In a 1920 Boston Globe interview, Smith claimed that her father had been an abolitionist and "had a station on the underground railway." Lewis McLauthlin was a vice president of the Old Colony Anti-Slavery Society, and served on its finance committee. In 1859 he unsuccessfully petitioned the Massachusetts legislature "to enact that no person, who has been held as a slave, shall be delivered up, by any officer or court, State or Federal, within this Commonwealth, to anyone claiming him on the ground that he owes 'service or labor' to such claimant, by the laws of one of the Slave States of this Union."

=== Home Club of East Boston ===

Smith was a founder and the first president of the Home Club of East Boston. Established in 1875, the Home Club was the second women's club in Massachusetts. At their first meeting, the thirty women members were addressed by the noted suffragist Julia Ward Howe.

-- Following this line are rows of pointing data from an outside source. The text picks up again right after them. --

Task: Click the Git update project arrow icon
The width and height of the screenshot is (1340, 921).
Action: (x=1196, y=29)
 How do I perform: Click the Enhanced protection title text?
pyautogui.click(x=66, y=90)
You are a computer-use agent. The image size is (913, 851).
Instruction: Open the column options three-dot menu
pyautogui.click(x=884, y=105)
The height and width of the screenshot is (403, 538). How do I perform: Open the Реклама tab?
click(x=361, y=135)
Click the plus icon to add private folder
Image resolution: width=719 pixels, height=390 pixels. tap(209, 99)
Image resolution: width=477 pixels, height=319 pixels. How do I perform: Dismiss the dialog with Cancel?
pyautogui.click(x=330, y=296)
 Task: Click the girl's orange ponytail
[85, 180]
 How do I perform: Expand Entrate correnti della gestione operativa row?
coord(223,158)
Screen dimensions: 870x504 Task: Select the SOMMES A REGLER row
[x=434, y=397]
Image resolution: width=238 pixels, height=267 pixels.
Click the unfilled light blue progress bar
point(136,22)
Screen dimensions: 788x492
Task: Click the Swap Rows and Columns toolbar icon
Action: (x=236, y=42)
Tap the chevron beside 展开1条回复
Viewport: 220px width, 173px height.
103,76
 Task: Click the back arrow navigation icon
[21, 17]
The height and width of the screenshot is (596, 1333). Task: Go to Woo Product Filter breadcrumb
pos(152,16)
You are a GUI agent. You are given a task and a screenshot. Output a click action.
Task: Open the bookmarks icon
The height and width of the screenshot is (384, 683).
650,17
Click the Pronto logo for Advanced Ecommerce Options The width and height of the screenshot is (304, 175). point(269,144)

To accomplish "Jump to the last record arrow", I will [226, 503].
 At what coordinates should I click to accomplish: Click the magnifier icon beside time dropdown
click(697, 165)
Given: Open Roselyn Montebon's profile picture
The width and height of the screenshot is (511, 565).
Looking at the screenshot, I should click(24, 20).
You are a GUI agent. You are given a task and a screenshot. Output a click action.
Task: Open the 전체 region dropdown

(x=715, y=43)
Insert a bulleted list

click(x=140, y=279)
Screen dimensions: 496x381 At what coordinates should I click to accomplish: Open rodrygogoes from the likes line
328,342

Later that year, the club women successfully petitioned the Massachusetts legislature for an amendment to the state law regarding "nightwalking," so that men would be subject to it as well as women. They established a sewing school for girls, raised funds for various charities, and sent delegates to national women's club conventions. The club met monthly at Smith's home until it outgrew that space, and they began meeting at a local hall. Smith was president of the club for ten years.

=== Women's suffrage ===

When Smith cast her first vote for president in 1920, she had been active in the women's suffrage movement for over 70 years. She served for many years as president of the East Boston Woman Suffrage League, was on the executive committees of the Massachusetts, New England, and American Woman Suffrage Associations, and was a director of the New England Women's Club. She was a friend of noted suffragists Julia Ward Howe, Lucy Stone, and Henry B. Blackwell.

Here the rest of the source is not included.